On Hearing of a Death
We lack all knowledge of this parting.
Death does not deal with us.
We have no reason to show death admiration, have or hate: his
mask of feigned magic lament gives us a false impression.
The world’s stage is still filled with roles which we play.
While we worry that our performances may not please, death
also performs, although to no applause.
But as you left us, they broke upon this stage a glimpse of
realtiy, shown through the slight opening through which you
disappeared: green, evergreen, bathed in sunlight, actual
woods.
We keep on playing, still anxious out difficult roles declaiming,
accompanied by matching gestures as required.
But your presence so suddenly removed from our midst and
from our play, at times overcomes us like a sense of that other
reality: yours, that we are so overwhelmed and play our actual
lives instead of the performance.
~author Rainer Marie Rilke~
This past week the world lost two of Hollywood’s iconic celebrities, Farrah Fawcett and Michael Jackson. They were images of my teenage years. The Fawcett-do was a very popular hairstyle that I tried to recreate with my curling iron when I was 13 years old, however, this was simply impossible with my straight Asian-black hair.

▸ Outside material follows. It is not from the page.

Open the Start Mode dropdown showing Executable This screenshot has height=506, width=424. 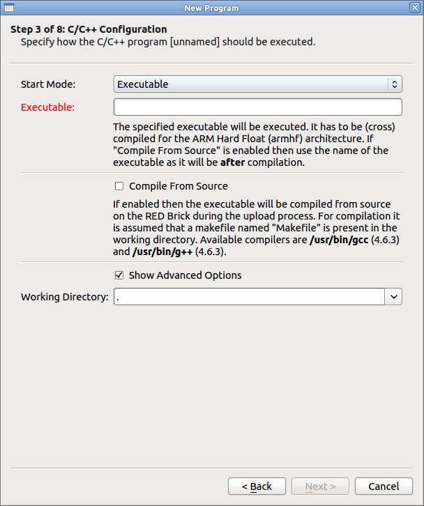pyautogui.click(x=250, y=84)
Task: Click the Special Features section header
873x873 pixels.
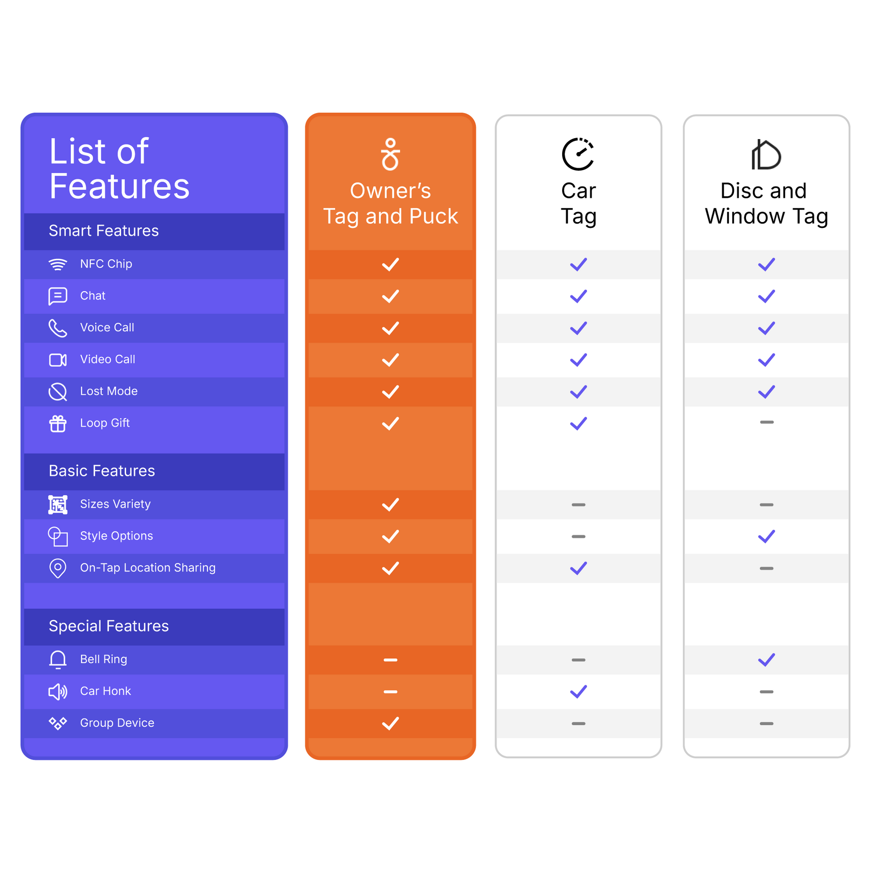Action: coord(109,626)

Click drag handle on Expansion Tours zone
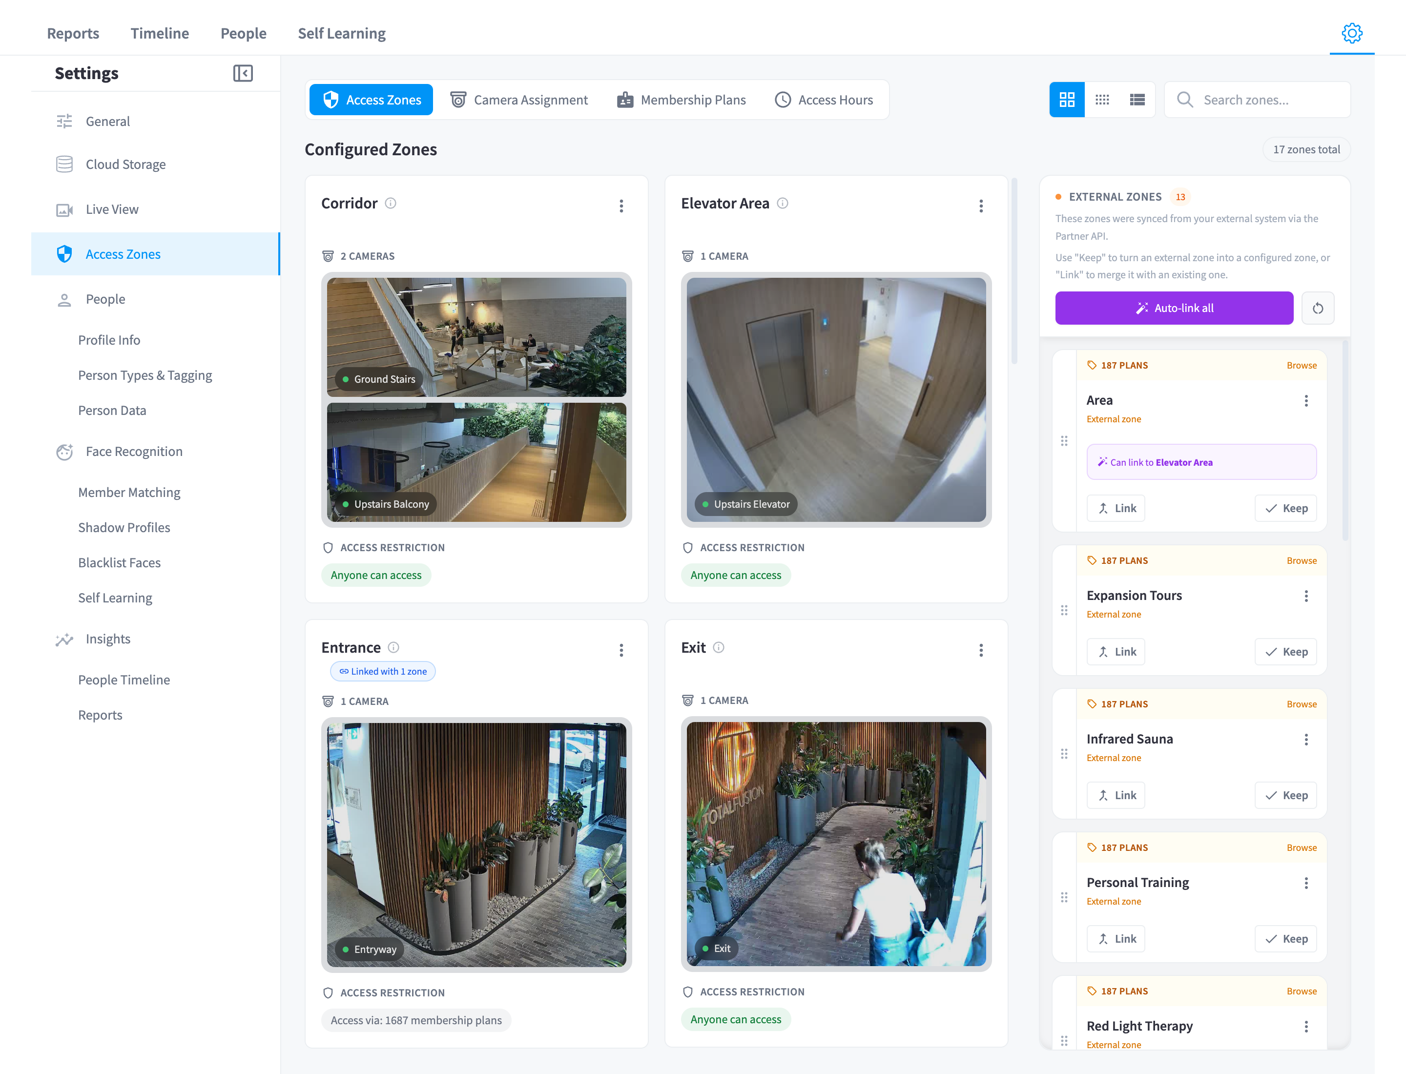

My high school years, were my Michael Jackson years. Before the days of iTunes and CD’s, I played the Off the Wall and Thriller albums over and over again. I remember my friends and I taping these albums on a cassette tape so that we can play them on a ghetto-blaster and dancing to songs like Bad, Billy Jean and Thriller at my house or a friend’s place to practice for the upcoming High School Dances.
Farrah and Michael were icons to my generation and are reminiscent of my years as a typical adolescent awed by the images of the entertainment world.
On another note and closer to home, my week ended with yet another somber occasion. I attended a Memorial Mass for the three Irish doctors who were passengers on the ill fated Air France flight from Rio de Janiero to Paris on 1 June 2009. It was a lovely way to celebrate the lives of these three young women.
I knew one of the three women, Eithne Walls and I had the opportunity to meet and exchange happy memories of Eithne, with her mother and siblings.
It was a pleasure to have known Eithne. I enjoyed her positive outlook on life. Her laughter and her youth was a breath of fresh air to those who were around her.